Oceanic art can be studied from a number of angles. This art can be approached from an anthropological or ethnographic aspect and from the perspective of art history or visual culture. This edition features studies of two individual sculptured objects from the Pacific that are approached from different research disciplines. Clémentine Débrosse has undertaken some meticulous research to provide a possible background and usage for the intricately carved Solomon Island coconut known as UEA 964 in the collection of the Sainsbury Centre in Norwich. Other works of art are so well-known and loved that they acquire nicknames and in Crispin Howarth’s article based on his recent presentation to the OAS in Sydney, we learn of the globe-trotting history and influence of the Lake Sentani sculpture with the nickname ‘the Lily’.
A number of Australian universities have extensive research collections of Aboriginal, Torres Strait and Pacific cultural material. While these very often began as exotic collections of ‘the other’, today we see a very different scholarship and approach to curation and exhibition. The involvement of Aboriginal curatorial staff as well as Yolŋu elders of the ‘home’ community in the preparation of the exhibition Gululu dhuwala djalkiri: welcome to the Yolŋu foundations at the Chau Chak Wing Museum which is also is a key theme of the review of the book Djalkiri-Yolŋu art, collaborations and collections. Making collections approachable is also the goal of the Lawrence Wilson Gallery with the review of the current exhibition of traditional, tourist and contemporary art Creatures: Ochred, Pokered, Carved & Twined.
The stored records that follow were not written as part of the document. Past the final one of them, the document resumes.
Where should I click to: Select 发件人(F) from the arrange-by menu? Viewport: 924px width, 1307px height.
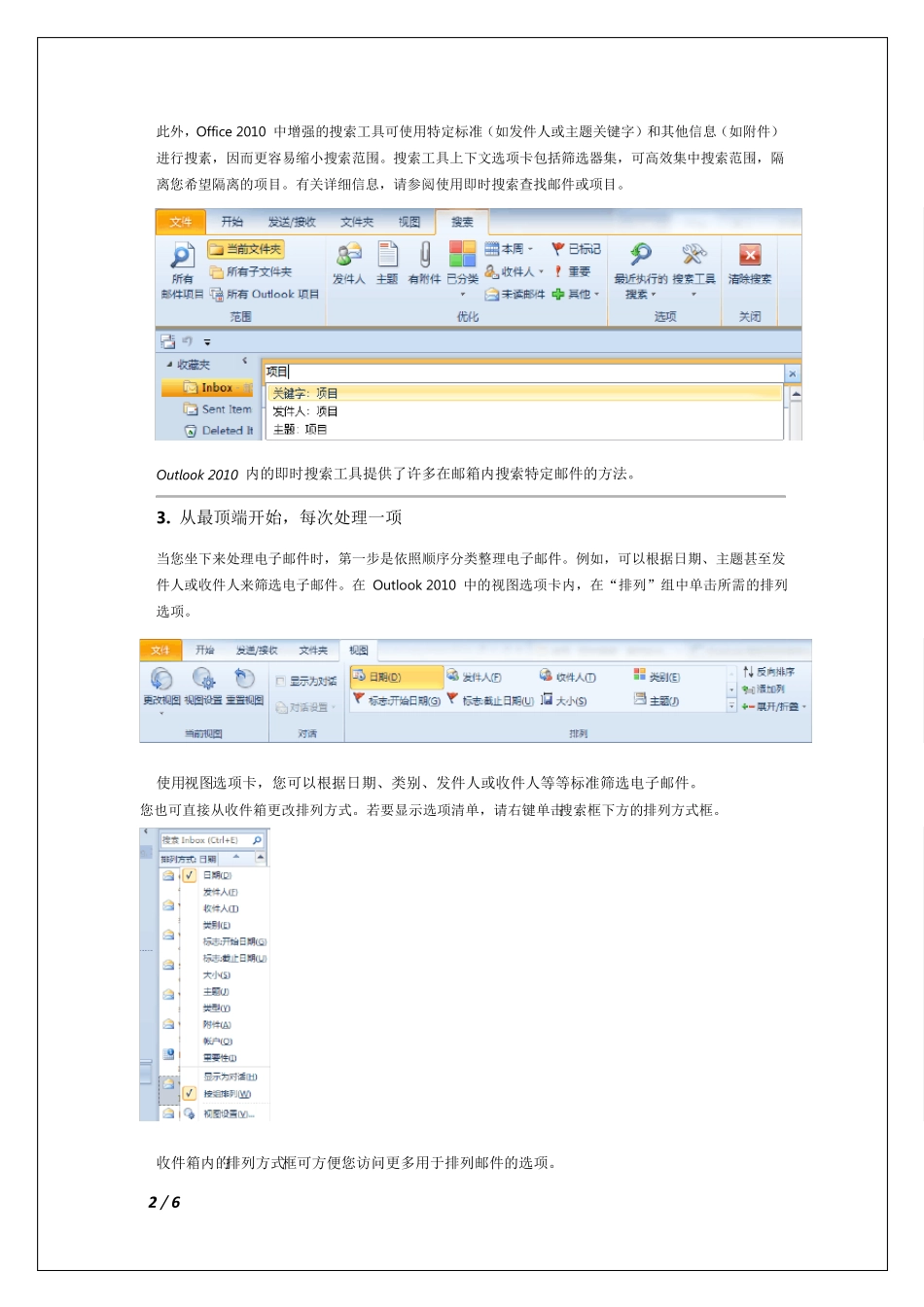tap(221, 892)
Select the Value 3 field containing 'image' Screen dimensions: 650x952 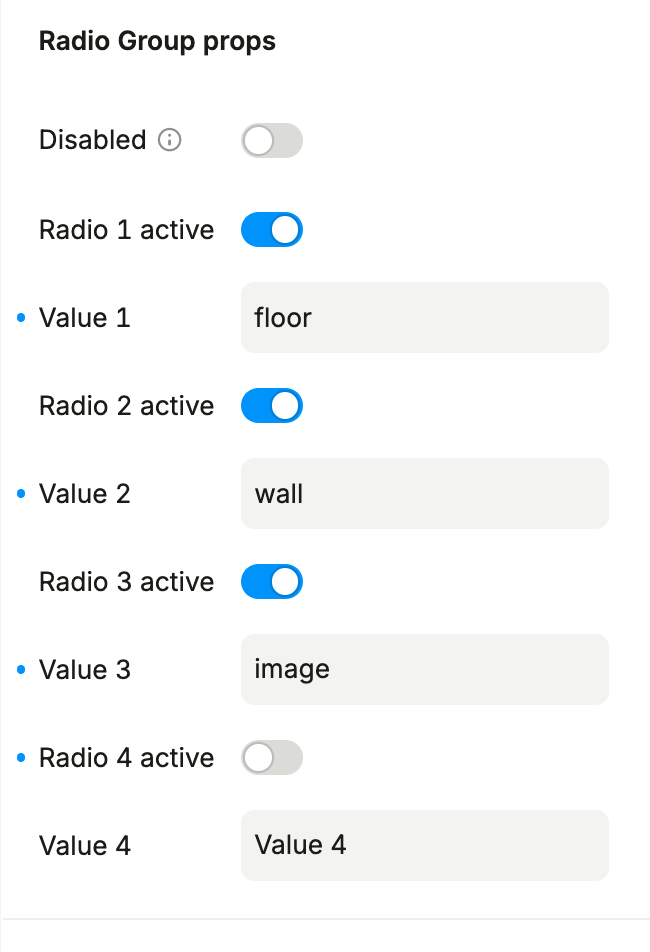coord(424,670)
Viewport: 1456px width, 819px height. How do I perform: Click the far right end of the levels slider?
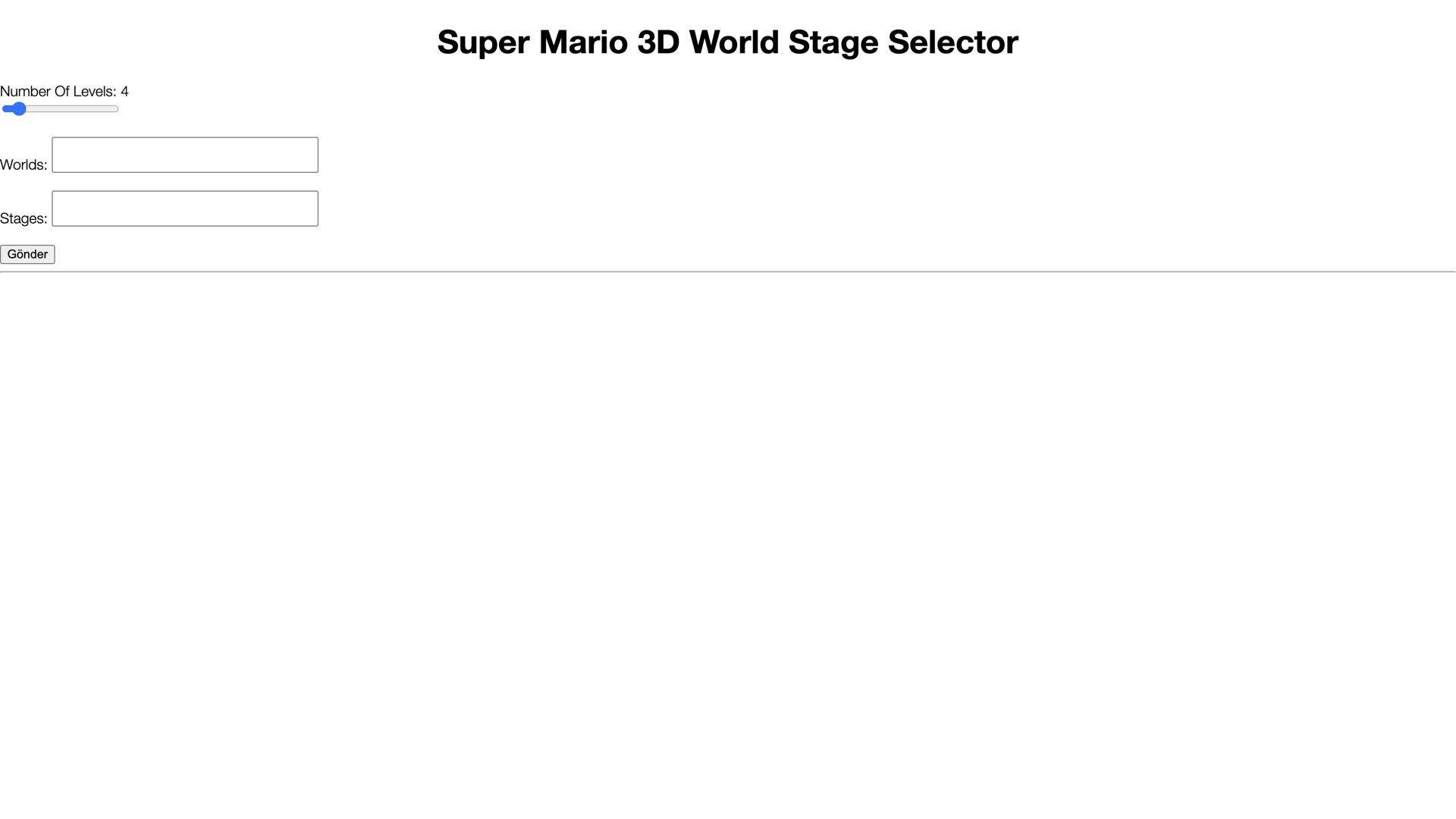tap(116, 109)
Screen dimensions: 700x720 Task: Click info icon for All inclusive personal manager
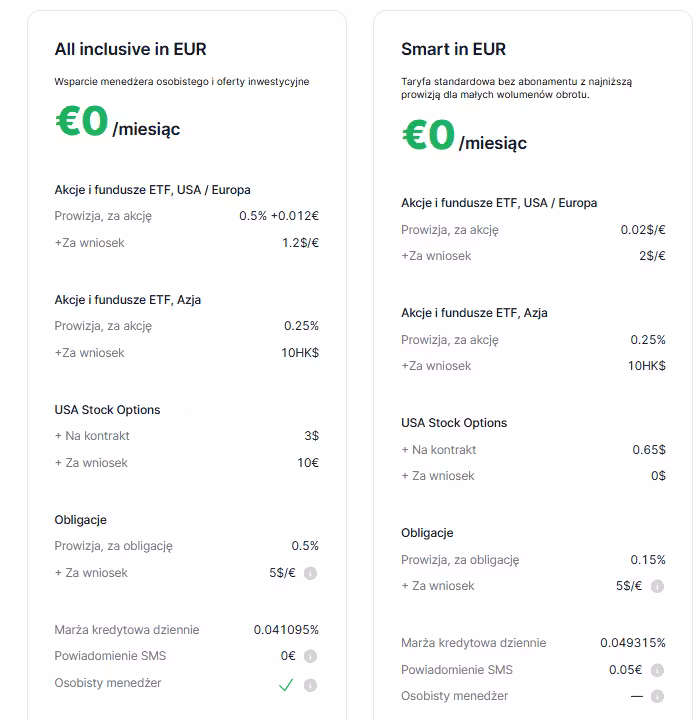310,685
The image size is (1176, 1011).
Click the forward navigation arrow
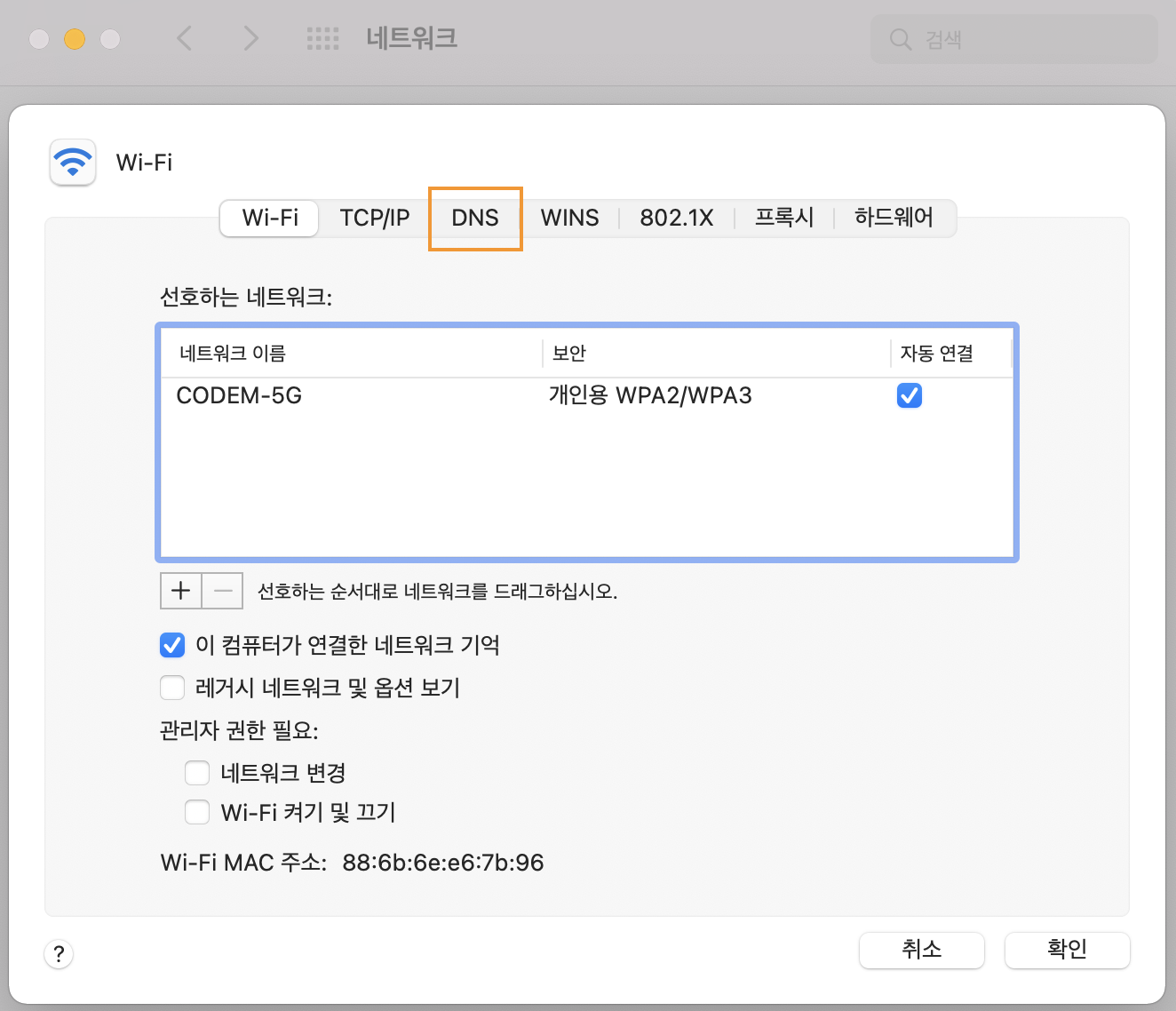250,38
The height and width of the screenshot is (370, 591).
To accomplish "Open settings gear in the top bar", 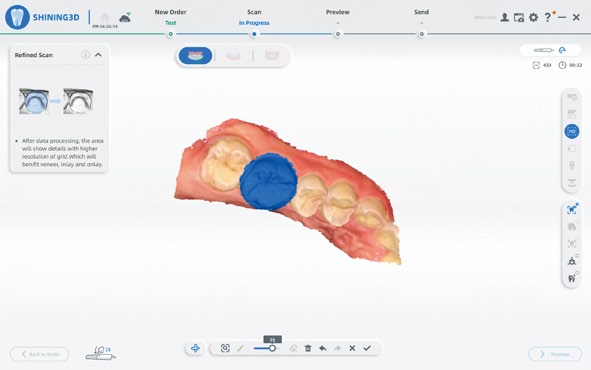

Art has the power to move us and the tributes paid in this edition to Dr Harry Beran speak of his love for the art of the Massim region and his ability to inspire this love in many of us. Bill Rathmell also reveals his favourite piece from a recent viewing of Bill Evan’s private gallery.
While the pandemic continues to curtail international travel plans for Australians, some sense of normalcy is returning with Michael Reid Gallery in Sydney having an exhibition of Phantom shields in June and also hosting a special launch of Chris Boylan and Jessica Phillip’s book Man Who Cannot Die – Phantom Shields of the New Guinea Highlands on Friday 19 June.